Subversive crime is a threat to our society, demanding greater urgency and a stronger response from the government. To combat this subversion, a structural investment of 10 million euros and a subversion fund of 100 million euros have been made available. As subversion demands a long-term approach, the deployment of these means will be spread out. The approach to subversion will be enhanced further in 2020 by targeting drug trafficking and criminal cash flows. A package of anti-subversion legislation is in the pipeline. One example is a legislative proposal that authorises mayors to shut down premises that have been shot at or where weapons have been found. Other means will be reserved for seizing criminal assets and addressing money laundering. A tough stance will be taken on injecting criminal money into the legal economy. The approach to organised crime will focus in particular on human trafficking.
A secure society
New types of crime require new methods of investigation. As a result, huge investments will be made in the police force: the Coalition Agreement has earmarked 291 million euros for the expansion, flexibilisation, innovation, equipment and resources of the force. The expected outflow of veteran officers and the shrinking labour market necessitate additional efforts to increase the number of officers. In 2020, the salaries of police officers will rise, while the programmes to improve career perspectives as well as to guarantee safe and healthy working conditions will be continued. Preparations for a new collective labour agreement will commence next year.
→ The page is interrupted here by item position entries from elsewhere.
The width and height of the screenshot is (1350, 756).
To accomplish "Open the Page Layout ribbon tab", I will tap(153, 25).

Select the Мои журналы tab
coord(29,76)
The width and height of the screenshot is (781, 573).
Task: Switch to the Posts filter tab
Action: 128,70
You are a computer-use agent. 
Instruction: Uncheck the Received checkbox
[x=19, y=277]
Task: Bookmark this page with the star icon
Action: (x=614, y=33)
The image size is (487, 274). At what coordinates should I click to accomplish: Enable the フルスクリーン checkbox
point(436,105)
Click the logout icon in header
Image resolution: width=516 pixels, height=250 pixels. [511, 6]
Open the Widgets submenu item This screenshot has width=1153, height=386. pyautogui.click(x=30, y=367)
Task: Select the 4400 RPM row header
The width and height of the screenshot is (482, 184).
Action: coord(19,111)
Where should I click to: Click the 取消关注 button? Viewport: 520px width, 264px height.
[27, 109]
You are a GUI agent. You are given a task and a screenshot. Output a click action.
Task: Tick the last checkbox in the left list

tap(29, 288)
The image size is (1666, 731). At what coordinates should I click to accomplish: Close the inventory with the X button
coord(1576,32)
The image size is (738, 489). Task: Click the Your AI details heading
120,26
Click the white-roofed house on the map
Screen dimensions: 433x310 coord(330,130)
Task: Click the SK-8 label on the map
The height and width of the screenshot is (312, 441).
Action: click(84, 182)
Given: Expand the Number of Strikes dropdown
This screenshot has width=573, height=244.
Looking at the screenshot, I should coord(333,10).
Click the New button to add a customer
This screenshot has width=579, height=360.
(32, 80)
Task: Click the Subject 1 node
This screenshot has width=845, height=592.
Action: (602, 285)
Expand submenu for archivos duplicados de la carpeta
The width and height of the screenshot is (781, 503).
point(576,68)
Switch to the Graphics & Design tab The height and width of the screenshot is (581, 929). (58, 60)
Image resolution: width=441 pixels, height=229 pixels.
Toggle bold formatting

Changing threats are challenging our national security interests. Combating terrorism demands our constant attention. At the same time, the digital threat from malicious countries is on the rise. These countries attempt to undermine our prosperity, stability and transparency by means of digital espionage, disruption and sabotage. This concerning threat assessment calls for structural improvements to our resilience, both digital and otherwise. Vital companies and organisations will face increased supervision and guidance in taking resilience measures in the year ahead.
Among the most destructive types of crime is online child sexual abuse. Child sexual abuse material should have no place on the internet. Problematic internet companies that neglect to remove all child sexual abuse material will be fined from now on. A legislative proposal to this end is being drafted. The scope and application of new instruments such as the HashCheck server, which detects and removes child sexual abuse material, will be expanded further.
Fewer illegal residents and faster repatriation
Thorough procedures and a minimum of disturbance are crucial to maintaining public support for a just and balanced migration policy. The rule of law applies to everyone. A key challenge is reducing lead times in processing asylum applications. Asylum application backlogs will be addressed by expediting the response to and rejection of reapplications. To do so, the government will reserve 134 million euros in 2020 and make an additional investment of 65 million euros on a structural basis. Whether or not asylum seekers stand a chance of qualifying for legal residence will be distinguished more acutely in the asylum procedure so as to facilitate subsequent efforts towards integration or immediate repatriation, respectively. Rejection must be followed by leaving the country. The Ministry is collaborating with countries of origins on arrangements to repatriate their nationals.
By creating flexible reception capacity, accommodating changes in asylum figures will become a more efficient process. The tough stance on the limited group of foreign nationals causing disproportionate disturbance will continue to apply in full, while constantly monitoring the necessity and possibility of additional measures.